Nasci, criei-me e vivi num mundo
pobre, de fomes, de guerras e grandes diferenças, mas também de esperança, de
sonhos e avanços espectaculares. Até há uns dez anos sentia-me bem nele, ainda
sonhava, mantinha a ilusão de que à minha maneira e nos limites do que era capaz, contribuíra para justificar o
ter vindo ao mundo: criei filhos, escrevi livros, plantei árvores.
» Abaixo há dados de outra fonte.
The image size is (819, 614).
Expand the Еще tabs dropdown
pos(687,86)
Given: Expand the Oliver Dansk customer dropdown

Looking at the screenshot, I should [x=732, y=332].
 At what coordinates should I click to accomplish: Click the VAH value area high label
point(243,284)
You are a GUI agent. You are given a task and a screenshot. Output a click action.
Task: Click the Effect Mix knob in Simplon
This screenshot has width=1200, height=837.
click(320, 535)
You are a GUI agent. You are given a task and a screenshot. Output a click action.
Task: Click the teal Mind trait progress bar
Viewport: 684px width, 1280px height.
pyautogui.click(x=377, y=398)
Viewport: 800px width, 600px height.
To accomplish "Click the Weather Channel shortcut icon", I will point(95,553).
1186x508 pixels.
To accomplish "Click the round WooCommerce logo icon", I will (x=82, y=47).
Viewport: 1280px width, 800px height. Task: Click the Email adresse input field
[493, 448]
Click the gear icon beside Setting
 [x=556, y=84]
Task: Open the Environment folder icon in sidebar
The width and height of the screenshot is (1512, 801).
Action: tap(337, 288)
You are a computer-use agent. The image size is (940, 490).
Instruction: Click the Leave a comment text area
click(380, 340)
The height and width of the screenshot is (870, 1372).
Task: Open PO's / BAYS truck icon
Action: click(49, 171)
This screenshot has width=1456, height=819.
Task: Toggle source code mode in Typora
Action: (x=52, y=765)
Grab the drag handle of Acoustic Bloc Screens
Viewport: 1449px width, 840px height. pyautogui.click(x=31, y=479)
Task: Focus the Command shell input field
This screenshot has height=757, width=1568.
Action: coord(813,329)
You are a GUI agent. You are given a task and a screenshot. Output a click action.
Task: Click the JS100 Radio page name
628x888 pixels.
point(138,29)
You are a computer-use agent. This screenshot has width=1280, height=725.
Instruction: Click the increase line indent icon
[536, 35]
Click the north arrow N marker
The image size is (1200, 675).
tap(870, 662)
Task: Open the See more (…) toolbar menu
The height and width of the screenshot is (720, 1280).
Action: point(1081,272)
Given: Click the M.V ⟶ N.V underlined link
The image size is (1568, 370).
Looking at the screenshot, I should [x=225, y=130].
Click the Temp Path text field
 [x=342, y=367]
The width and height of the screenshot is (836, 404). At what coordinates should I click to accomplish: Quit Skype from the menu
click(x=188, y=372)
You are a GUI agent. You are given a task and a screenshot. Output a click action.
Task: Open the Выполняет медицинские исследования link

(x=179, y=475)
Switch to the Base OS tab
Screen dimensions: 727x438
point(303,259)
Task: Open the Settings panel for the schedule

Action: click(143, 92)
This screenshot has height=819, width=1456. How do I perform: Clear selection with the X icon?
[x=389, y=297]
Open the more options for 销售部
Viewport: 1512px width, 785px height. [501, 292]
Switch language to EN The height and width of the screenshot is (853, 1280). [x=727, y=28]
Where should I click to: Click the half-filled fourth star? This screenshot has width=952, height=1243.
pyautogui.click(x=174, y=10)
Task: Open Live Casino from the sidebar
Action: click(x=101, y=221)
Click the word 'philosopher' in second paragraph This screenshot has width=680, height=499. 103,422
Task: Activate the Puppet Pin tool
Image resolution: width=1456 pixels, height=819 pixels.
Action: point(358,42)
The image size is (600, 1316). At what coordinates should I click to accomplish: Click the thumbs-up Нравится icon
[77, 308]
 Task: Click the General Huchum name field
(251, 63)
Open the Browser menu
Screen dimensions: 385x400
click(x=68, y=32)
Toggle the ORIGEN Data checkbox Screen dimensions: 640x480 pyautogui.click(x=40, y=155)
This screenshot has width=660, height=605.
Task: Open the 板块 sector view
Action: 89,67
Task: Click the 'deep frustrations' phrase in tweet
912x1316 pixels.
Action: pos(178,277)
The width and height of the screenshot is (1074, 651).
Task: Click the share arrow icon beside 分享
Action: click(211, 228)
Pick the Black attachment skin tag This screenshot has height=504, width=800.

Agora, todavia, a poucos meses
de fazer noventa anos e na certeza de que a morte não demorará, olho com melancolia
para o passado, porque este presente parece querer negar tudo o que foi sonho,
destruir o que pareceu valioso, substituir a precisão de liberdade por todo um
sistema arbitrário e refinado de censuras, ukases, proibições, imposições, mandamentos,
justificando-se como todas as ditaduras e todas as tiranias com o argumento do
bem comum, da felicidade universal, e a conhecida promessa de um futuro com o
sol a brilhar para todos.
E assim o verde, que era a cor
da alegria e da esperança, se mudou no vermelho do passado: a cor da repressão,
do extermínio dos opositores, do Gulag, dos campos de concentração. É agora a bandeira da sociedade que se anuncia: dividida
em bons e maus, os que seguem e os que se opõem, todos espiados e controlados
por um governo que tudo pode, em tudo manda, tudo determina.
De modo que sei que não vou
morrer em paz, porque mesmo que haja uma vida eterna levarei comigo a pena de
que por muito tempo, quem sabe se para sempre, em vez de sonhos e esperanças, o
mundo que deixo será um de medos e imposições.